----- EXTRACTED INFORMATION

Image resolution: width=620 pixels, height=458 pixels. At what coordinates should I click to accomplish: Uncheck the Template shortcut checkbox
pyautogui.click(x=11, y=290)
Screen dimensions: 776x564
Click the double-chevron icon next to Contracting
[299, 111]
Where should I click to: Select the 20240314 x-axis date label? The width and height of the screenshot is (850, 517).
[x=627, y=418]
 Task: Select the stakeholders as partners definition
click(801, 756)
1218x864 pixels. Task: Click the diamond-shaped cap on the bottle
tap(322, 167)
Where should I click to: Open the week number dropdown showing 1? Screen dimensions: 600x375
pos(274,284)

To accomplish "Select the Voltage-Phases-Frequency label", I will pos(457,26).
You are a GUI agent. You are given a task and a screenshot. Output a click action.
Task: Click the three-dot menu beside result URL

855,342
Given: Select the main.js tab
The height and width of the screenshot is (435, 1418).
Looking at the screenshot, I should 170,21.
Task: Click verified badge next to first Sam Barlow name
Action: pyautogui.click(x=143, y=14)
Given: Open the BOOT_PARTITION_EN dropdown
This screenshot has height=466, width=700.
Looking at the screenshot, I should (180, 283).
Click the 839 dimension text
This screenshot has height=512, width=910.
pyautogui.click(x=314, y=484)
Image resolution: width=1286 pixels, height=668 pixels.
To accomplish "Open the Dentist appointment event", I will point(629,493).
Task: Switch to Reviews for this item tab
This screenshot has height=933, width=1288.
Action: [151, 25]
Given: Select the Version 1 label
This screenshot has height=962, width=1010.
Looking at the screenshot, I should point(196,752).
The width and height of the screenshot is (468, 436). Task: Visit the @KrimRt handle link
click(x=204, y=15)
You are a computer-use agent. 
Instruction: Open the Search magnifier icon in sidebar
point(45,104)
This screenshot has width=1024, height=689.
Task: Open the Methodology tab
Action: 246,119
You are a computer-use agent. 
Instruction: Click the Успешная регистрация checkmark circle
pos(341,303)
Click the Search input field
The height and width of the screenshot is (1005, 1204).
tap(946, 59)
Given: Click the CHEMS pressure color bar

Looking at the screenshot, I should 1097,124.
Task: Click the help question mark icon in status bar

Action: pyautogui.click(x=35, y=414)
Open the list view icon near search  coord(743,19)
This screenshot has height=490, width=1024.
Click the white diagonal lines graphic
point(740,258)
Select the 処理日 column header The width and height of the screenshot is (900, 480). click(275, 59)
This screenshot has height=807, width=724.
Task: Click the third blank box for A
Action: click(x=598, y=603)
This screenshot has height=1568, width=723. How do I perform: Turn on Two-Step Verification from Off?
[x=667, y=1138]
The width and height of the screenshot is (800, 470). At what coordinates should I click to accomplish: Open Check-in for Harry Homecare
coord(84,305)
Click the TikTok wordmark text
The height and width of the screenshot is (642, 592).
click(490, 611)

----------

Only the number is wanted: count the lines of the records that hold the word "will".

■ COMPLETED EXERCISE ■
2